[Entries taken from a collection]
** START **

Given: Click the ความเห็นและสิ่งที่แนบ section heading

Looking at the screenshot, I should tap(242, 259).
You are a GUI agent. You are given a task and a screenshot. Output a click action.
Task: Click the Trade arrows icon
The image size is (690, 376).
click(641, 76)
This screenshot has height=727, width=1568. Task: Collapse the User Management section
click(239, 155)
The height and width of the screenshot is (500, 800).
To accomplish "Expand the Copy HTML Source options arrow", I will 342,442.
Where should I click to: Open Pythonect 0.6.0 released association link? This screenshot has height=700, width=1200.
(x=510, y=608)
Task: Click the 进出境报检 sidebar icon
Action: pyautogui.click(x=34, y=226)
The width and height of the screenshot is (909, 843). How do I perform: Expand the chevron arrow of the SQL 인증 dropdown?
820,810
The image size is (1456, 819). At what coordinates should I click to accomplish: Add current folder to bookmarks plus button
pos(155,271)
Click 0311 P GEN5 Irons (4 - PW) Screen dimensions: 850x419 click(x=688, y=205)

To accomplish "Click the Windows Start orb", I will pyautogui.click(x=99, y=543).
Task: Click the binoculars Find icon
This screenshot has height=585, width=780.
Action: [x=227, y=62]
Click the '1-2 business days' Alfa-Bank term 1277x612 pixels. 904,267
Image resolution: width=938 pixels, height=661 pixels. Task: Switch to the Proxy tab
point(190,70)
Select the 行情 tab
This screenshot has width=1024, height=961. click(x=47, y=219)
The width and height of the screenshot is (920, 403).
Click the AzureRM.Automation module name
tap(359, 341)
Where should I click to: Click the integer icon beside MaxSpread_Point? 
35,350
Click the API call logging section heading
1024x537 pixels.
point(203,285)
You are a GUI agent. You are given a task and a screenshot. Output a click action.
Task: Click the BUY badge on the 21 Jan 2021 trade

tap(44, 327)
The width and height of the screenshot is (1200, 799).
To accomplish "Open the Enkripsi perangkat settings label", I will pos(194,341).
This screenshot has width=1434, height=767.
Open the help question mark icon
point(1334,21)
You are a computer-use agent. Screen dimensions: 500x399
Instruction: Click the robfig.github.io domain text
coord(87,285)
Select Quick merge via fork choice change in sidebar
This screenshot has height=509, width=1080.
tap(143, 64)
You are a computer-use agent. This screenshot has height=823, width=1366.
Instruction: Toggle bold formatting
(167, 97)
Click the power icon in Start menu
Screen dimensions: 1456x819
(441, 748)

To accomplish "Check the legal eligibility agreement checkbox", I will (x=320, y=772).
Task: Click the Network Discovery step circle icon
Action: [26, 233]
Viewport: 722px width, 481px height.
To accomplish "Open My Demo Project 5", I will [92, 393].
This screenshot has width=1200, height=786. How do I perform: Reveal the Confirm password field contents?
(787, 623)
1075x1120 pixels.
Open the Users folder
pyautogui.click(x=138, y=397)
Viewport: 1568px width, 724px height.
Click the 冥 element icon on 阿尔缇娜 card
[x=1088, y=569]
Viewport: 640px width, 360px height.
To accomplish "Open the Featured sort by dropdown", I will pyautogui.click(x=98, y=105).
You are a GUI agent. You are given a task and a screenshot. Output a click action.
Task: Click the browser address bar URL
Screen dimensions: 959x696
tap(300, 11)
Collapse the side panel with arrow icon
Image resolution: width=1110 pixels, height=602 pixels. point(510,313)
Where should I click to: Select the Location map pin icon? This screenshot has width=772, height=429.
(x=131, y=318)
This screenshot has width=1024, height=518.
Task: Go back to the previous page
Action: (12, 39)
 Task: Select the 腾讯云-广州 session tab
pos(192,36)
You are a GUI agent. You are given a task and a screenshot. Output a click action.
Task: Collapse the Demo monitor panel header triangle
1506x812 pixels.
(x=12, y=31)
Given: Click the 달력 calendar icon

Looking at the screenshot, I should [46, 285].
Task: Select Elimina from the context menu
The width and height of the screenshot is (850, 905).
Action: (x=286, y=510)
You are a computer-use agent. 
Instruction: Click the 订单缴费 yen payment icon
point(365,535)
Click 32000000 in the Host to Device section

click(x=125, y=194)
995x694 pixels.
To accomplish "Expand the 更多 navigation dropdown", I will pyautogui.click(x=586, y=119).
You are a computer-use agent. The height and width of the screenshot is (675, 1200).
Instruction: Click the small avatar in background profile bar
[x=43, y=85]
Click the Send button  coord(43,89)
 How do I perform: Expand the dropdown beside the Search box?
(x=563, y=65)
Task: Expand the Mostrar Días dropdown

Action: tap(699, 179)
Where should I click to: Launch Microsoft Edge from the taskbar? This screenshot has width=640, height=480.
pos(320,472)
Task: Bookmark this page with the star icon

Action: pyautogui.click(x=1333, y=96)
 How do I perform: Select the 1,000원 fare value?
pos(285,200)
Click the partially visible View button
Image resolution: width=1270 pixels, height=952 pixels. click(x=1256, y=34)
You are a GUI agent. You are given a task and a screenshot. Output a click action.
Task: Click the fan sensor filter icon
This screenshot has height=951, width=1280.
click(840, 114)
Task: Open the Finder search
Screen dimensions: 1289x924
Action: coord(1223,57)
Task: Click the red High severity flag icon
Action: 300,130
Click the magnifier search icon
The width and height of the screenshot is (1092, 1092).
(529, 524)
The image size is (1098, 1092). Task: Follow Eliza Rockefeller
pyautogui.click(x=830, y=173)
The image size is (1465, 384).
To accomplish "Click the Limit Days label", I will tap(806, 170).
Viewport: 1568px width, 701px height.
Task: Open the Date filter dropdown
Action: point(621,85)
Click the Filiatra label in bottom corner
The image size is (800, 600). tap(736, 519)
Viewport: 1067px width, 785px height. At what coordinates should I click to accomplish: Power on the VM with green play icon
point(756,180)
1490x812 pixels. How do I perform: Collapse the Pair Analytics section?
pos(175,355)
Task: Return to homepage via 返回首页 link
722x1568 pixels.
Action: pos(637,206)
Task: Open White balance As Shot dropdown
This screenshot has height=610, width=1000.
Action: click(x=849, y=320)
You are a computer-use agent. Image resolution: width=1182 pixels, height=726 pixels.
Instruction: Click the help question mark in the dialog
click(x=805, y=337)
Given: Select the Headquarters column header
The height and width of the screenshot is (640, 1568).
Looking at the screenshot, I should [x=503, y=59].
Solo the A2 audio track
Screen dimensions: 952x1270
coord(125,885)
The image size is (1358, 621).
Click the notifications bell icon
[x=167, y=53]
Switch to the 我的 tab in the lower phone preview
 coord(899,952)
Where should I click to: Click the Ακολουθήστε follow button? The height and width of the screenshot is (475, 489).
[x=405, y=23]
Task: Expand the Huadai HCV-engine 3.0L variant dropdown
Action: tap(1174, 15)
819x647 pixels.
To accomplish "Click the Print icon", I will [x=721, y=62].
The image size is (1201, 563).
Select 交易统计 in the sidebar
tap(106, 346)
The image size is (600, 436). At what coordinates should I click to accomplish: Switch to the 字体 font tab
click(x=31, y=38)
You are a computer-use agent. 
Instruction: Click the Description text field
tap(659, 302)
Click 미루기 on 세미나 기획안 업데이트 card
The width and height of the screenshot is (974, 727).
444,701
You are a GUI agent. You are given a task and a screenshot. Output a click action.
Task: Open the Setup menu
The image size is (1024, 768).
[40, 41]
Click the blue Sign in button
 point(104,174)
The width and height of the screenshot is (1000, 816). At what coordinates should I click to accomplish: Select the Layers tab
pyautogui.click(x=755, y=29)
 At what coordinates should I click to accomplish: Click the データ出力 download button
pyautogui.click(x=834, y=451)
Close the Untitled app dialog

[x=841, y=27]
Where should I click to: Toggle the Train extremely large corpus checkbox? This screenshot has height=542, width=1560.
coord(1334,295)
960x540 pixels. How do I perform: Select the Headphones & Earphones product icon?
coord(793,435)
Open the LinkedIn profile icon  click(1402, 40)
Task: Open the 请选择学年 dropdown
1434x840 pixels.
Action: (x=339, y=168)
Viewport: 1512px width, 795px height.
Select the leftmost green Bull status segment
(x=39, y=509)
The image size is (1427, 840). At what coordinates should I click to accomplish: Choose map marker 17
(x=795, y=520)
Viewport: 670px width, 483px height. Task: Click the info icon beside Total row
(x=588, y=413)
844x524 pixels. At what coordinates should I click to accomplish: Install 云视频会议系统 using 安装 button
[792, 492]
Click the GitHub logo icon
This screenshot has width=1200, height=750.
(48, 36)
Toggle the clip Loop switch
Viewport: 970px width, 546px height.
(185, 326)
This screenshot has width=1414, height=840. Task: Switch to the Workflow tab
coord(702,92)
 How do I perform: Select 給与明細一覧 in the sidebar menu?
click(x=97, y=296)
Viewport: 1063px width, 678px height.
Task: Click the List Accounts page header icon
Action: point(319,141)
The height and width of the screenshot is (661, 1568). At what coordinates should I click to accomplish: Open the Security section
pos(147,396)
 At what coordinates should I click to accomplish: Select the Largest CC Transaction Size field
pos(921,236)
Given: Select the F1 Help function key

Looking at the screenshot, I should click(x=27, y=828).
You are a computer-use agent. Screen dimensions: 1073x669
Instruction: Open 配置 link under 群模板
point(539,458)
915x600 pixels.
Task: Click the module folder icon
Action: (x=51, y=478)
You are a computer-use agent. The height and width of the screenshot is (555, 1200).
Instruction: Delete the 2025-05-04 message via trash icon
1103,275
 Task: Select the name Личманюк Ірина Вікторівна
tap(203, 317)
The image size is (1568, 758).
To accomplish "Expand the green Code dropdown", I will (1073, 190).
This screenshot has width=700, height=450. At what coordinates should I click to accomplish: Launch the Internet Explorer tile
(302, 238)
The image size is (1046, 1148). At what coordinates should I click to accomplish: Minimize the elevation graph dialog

** END **

• [Exercise instructions] Could you render the records as a numbered list with blank lines omitted, starting with the line containing "The image size is (1465, 384)." and going on through the line containing "pos(175,355)"?

• [The result]
1. The image size is (1465, 384).
2. To accomplish "Click the Limit Days label", I will tap(806, 170).
3. Viewport: 1568px width, 701px height.
4. Task: Open the Date filter dropdown
5. Action: point(621,85)
6. Click the Filiatra label in bottom corner
7. The image size is (800, 600). tap(736, 519)
8. Viewport: 1067px width, 785px height. At what coordinates should I click to accomplish: Power on the VM with green play icon
9. point(756,180)
10. 1490x812 pixels. How do I perform: Collapse the Pair Analytics section?
11. pos(175,355)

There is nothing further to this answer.